Hooray! It works. But what have we gained from this work? Try the new program with 1000000007. It gives me the result instantly. The reason is that the time of the old version grew proportionally to n, while the time of the new version grows proportionally to √n. Both functions tend to infinity, but n much faster than √n, as shown in the following figure:

With small values of n, the difference is already visible; with large values, it is enormous! What do you prefer: to make about 1000000007 steps or to make √1000000007 ≈ 31500?

Here we have seen how leveraging our knowledge in the domain of mathematics allows us to speed up a program. Don't forget the trick of two divisors for the price of one; you will need it on another occasion.

Primality

Remember that a natural number is a prime number when it has exactly two divisors: 1 and itself. The prime numbers less than 100 are 2, 3, 5, 7, 11, 13, 17, 19, 23, 29, 31, 37, 41, 43, 47, 53, 59, 61, 67, 71, 73, 79, 83, 89, and 97. Zero and one are not prime: zero cannot be divided by itself, and one, although it can be divided by 1 and itself, these two divisors are the same, so they are not exactly two.

How could we write a program to determine whether a given natural number is prime or not?

Notice that we just made a program that, given a number n, prints all its divisors. If it only prints 1 and n (that is, if it only finds two divisors), it means it is prime. Therefore, we could adapt the previous program to count in a variable c the number of divisors between 2 and √n (instead of printing them) and, at the end, check if this counter is zero or not to know if n is prime or not.

We can start like this:

from yogi import *

n = read(int)
c = 0
d = 2
while d * d <= n:
    if n % d == 0:
        c = c + 1
    d = d + 1
if c == 0:
    print(n, 'is prime')
else:
    print(n, 'is not prime')

Almost... The previous program has two defects:

1. The first is a correctness problem: The program incorrectly says that 0 and 1 are prime.
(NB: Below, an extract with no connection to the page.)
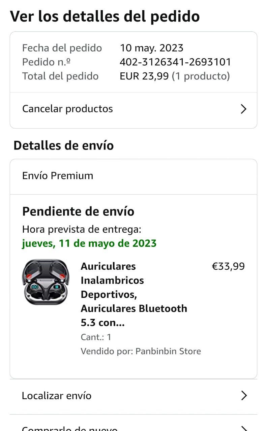This screenshot has height=431, width=267.
Task: Click the order number 402-3126341-2693101
Action: (175, 62)
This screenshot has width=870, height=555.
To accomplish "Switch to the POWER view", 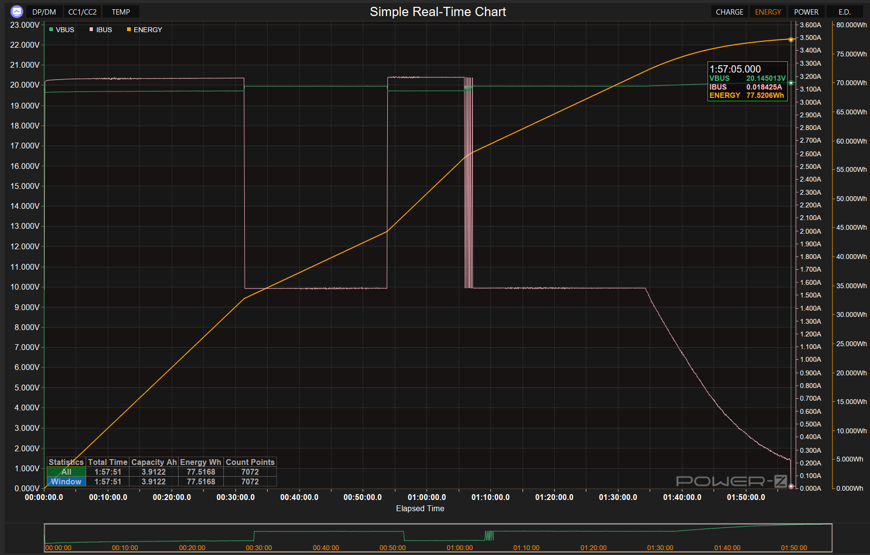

Did you notice? For the rest of the natural numbers, the program works correctly. But 0 and 1 are special cases and must be treated specially.
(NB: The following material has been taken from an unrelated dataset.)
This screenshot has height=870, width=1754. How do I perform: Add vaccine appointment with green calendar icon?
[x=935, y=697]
2. The second problem is efficiency: When the program determines that the number is composite, the variable c goes from 0 to 1, which is fine. But with that, it is already known that the number is not prime! However, the program continues looking for more divisors, which is unnecessary and slows down the solution.

One possible way to fix these defects is with this new version:

from yogi import *

n = read(int)
if n <= 1:
    print(n, 'is not prime')
else:
    c = 0
    d = 2
    while d * d <= n and c == 0:
        if n % d == 0:
            c = 1
        d = d + 1
    if c == 0:
        print(n, 'is prime')
    else:
        print(n, 'is not prime')

Now, the cases of 0 and 1 are explicitly handled. Also, the loop stops iterating as soon as it finds that c is no longer zero by making the condition and c == 0.

Therefore, the variable c now no longer describes the number of divisors found, but it is 0 when none has been found yet and 1 when some have been found. Later we will see that booleans can help describe these possibilities in a cleaner way.